■ **Objective**
Copy out the rows below again, starting at the line containing "Where should I click to: Click the yen" and continuing through the end of the rows.

• • • • • • •

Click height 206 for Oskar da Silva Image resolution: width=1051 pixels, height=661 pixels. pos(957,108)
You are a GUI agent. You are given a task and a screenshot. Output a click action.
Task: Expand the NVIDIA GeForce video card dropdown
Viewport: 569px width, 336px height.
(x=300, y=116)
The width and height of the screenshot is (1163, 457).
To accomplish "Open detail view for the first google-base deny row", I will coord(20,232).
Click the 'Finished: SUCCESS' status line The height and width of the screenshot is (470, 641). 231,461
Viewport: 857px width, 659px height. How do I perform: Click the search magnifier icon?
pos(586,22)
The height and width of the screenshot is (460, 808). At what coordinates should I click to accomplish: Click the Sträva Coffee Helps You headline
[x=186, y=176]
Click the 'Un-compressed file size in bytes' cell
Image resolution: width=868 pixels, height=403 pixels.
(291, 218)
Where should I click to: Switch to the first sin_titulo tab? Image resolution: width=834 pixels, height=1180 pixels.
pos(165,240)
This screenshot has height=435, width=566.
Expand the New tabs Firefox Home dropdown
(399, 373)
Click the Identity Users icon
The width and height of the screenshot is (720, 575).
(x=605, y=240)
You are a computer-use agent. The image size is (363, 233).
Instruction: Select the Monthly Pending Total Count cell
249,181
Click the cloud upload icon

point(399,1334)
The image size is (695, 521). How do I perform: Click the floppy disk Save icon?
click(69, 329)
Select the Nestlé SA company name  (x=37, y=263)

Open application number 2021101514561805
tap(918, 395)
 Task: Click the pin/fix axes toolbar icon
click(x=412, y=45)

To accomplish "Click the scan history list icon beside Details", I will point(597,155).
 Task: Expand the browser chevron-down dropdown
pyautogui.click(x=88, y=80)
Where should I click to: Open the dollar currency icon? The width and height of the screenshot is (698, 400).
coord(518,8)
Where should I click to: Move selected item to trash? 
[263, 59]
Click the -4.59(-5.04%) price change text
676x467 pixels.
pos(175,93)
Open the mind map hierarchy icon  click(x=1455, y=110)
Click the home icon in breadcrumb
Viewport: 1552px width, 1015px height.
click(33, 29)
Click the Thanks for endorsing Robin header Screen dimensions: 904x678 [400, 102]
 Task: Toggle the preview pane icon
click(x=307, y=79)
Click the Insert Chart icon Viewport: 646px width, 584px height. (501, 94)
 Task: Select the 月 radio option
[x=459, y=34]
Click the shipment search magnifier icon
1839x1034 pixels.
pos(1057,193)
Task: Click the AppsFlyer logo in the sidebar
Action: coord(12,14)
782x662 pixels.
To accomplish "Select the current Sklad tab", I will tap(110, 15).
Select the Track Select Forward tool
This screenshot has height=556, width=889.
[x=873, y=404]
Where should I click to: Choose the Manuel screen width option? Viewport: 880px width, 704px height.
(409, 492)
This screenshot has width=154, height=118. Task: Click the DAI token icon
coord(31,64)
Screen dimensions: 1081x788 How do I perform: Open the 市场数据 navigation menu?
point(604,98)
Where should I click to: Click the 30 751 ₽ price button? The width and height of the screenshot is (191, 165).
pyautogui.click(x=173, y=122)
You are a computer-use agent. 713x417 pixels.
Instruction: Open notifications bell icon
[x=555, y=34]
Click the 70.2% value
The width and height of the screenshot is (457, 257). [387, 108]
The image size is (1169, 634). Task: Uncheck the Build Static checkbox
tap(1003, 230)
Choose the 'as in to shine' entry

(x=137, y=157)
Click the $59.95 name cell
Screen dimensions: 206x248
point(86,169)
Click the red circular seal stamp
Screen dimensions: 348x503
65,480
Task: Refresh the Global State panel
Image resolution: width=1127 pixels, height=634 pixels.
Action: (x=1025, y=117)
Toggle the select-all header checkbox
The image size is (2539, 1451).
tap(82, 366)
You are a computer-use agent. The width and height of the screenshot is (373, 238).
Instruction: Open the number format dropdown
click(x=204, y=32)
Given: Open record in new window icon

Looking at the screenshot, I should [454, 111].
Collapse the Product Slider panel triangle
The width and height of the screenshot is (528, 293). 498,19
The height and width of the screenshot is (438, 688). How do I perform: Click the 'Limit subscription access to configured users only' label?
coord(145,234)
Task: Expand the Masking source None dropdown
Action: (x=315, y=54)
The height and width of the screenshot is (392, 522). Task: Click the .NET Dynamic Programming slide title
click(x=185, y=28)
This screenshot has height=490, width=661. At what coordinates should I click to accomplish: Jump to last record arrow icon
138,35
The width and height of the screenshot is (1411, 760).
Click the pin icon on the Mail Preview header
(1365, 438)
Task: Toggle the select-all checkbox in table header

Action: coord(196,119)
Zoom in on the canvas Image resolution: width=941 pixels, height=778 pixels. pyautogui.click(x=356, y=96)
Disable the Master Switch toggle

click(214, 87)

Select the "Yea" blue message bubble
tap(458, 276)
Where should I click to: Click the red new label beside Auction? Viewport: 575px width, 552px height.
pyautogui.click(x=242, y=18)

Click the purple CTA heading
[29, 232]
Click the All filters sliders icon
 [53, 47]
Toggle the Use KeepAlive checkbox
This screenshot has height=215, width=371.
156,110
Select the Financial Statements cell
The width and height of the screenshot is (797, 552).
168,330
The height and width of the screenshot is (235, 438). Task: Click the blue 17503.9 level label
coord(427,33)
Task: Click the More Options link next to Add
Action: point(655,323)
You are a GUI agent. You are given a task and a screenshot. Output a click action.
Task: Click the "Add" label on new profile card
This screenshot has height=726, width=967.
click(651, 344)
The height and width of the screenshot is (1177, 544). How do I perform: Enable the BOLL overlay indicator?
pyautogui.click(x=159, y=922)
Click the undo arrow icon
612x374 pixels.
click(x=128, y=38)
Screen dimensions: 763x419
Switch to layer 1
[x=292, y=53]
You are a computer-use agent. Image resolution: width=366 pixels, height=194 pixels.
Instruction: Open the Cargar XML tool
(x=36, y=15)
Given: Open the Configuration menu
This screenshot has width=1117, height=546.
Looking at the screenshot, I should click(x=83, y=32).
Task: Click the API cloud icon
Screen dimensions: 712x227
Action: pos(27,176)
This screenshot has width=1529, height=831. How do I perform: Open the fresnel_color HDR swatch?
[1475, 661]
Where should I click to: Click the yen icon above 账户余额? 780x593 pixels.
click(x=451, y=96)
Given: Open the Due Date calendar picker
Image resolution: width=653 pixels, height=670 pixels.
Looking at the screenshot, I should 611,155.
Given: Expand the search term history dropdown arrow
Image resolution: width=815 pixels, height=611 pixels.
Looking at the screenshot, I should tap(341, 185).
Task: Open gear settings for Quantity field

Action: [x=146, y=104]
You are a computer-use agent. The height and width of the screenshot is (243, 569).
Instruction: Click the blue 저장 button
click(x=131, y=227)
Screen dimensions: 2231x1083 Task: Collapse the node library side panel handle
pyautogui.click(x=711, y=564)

• • • • • • •

■ **Final result**
Where should I click to: Click the yen icon above 账户余额? 780x593 pixels.
click(x=451, y=96)
Given: Open the Due Date calendar picker
Image resolution: width=653 pixels, height=670 pixels.
Looking at the screenshot, I should 611,155.
Given: Expand the search term history dropdown arrow
Image resolution: width=815 pixels, height=611 pixels.
Looking at the screenshot, I should tap(341, 185).
Task: Open gear settings for Quantity field

Action: [x=146, y=104]
You are a computer-use agent. The height and width of the screenshot is (243, 569).
Instruction: Click the blue 저장 button
click(x=131, y=227)
Screen dimensions: 2231x1083 Task: Collapse the node library side panel handle
pyautogui.click(x=711, y=564)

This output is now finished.